The Motorola Edge 60 Fusion has a bigger battery and faster charging
The Motorola Edge 60 Fusion squeaks by with a win in the battery department with a slightly larger 5200mAh cell than the Nothing Phone 3a’s 5000mAh cell – though neither should struggle to last all day on a charge.
Instead, the bigger difference comes in the charging department, with the Edge 60 Fusion offering faster 68W TurboCharge support in place of the 50W charging on offer from Nothing’s alternative.
That should translate to a notable difference in overall charge speeds, though you will need a TurboCharge-supported charger to hit those speeds with the Edge 60 Fusion – and a charger doesn’t always come in the box.
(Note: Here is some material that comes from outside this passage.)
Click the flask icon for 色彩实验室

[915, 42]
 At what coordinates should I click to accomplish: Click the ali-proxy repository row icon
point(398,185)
It will at some retailers, it just depends on where you buy the phone.
The Nothing Phone 3a has a slightly more capable chipset
The MediaTek Dimensity 7300 found in the Motorola Edge 60 Fusion is a notable upgrade over the Snapdragon 7s Gen 2 found in its predecessor, but it falls short of the upgraded Snapdragon 7s Gen 3 found in the Nothing Phone 3a.
It offers a slight advantage in both CPU and GPU performance that should mean the Nothing Phone 3a should benchmark slightly better than Motorola’s alternative in tests – something we’ll be confirming in the coming weeks.
The Motorola Edge 60 Fusion comes paired with 8GB and either 256- or 512GB of storage, a healthy boost over the 128- or 256GB you’ll get from Nothing’s budget phone.
Early thoughts
Both the Motorola Edge 60 Fusion and Nothing Phone 3a are capable budget-focused smartphones, though each has a different focus.
While Motorola offers a more durable design, Nothing offers something more eye-catching. But while the Motorola Edge 60 Fusion has a better screen, the Nothing Phone 3a has more capable camera hardware. It largely depends on what you want from your phone.
That said, we’ll reserve our final verdict for our full, in-depth comparison in the coming weeks.